Bürgerprotest gegen Glockentürme
Wir wollen nicht ins rechte Eck gedrängt werden“, schickt Josef Wolfram von der Bürgerinitiative „Wir für Leopoldau“ voraus. „Wir haben auch nichts gegen die Religion – weil Christen sind wir alle.“
Trotzdem steigen zahlreiche Bewohner des Leopoldauer Platzes zurzeit gegen eine syrisch-orthodoxe Kirche auf die Barrikaden – oder besser gesagt: gegen die 11 bzw. 17 Meter hohen Kirchtürme des geplanten Kulturzentrums. Binnen weniger Tage haben sie mehr als 1100 Unterschriften gegen das Projekt gesammelt, das mitten im rustikalen Ortszentrum entstehen soll.
Weil der Platz als Schutzzone gilt, richtet sich der Ärger der Anrainer „gegen unsere Politiker“. „Wir vermissen die Kompromisslosigkeit der Baubehörden, mit der sie uns Alteingesessenen Kleinigkeiten wie Gauben oder straßenseitige Dachfenster verboten haben. Uns wurden Materialien für Fenster und Dachziegel vorgeschrieben und auch die Farbe der Außenfassade durften wir nicht selber bestimmen.“ Dass aber ausgerechnet die Türme einer syrisch-orthodoxen Kirche nicht gegen den Ensembleschutz verstoßen, versteht man bei der Initiative nicht.

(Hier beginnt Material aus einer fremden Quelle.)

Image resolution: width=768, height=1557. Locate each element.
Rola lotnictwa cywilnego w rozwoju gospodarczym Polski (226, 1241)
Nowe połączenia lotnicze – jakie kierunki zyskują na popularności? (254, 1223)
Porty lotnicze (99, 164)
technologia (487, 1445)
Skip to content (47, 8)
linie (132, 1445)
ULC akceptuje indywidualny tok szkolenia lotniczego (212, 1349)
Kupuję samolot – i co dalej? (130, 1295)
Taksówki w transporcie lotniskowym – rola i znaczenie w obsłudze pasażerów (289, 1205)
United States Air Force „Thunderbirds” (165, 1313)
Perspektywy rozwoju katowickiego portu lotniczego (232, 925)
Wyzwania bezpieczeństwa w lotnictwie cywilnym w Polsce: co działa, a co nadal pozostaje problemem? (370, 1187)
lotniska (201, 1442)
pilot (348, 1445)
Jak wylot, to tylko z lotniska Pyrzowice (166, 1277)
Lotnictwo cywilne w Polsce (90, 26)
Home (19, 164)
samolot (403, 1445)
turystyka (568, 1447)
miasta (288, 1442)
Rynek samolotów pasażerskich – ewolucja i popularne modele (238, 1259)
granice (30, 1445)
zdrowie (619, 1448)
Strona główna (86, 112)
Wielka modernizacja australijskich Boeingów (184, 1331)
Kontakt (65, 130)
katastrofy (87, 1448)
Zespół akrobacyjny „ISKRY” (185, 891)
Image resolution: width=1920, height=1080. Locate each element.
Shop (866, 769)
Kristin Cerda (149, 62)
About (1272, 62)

Israil Günel, der stellvertretende Vorsitzende der syrisch-orthodoxen Gemeinde, signalisiert zwar prinzipiell Gesprächsbereitschaft. Die Auflagen für private Wohnhäuser könne man aber nicht 1:1 mit denen einer Kirche vergleichen.
Einladung zum Dialog
Günel lädt die Anrainer ein, ihre Anliegen direkt mit Architekt Christian Lang zu besprechen und verspricht: „Nichts wird ohne das Wissen der Nachbarn geschehen. Wenn die Pläne fertig und von unserem Bischof abgesegnet sind, werden wir die Nachbarn einladen, um darüber zu reden.“
Für kommende Woche wurde ein erster Gesprächstermin mit dem Architekten vereinbart.
Dieser sagt, man sei darum bemüht, das Kulturzentrum in die dörfliche Struktur des Leopoldauer Platzes zu integrieren. Die Gebäudehöhe sei vom Bezirk abgesegnet, und der Entwurf „relativ konservativ“. Die 17 Meter Turmhöhe stimmen zwar, „aber damit wäre er nur halb so hoch wie der benachbarte Kirchturm.“
Bei der für das Ortsbild zuständigen MA19 will man noch nicht über ungelegte Eier diskutieren. „Erst wenn ein konkretes Projekt eingereicht ist, können wir es nach Schutzzonen-Kriterien begutachten“, erklärt Abteilungsleiter Franz Kobermaier.
Prinzipiell dürfe man in Schutzzonen aber „zeitgemäße Neubauten“ errichten. Und auf ersten Entwürfen aus dem Jahr 2011 entspreche das geplante Kulturzentrum dieser Vorgabe: „Es ist relativ schlicht, nichts daran ist bizarr. Wenn es in dieser Form eingereicht wird, spricht zumindest laut Bauordnung nichts dagegen.“ Zudem sei ein religiöses Zentrum in einem historischen Ortskern durchaus legitim.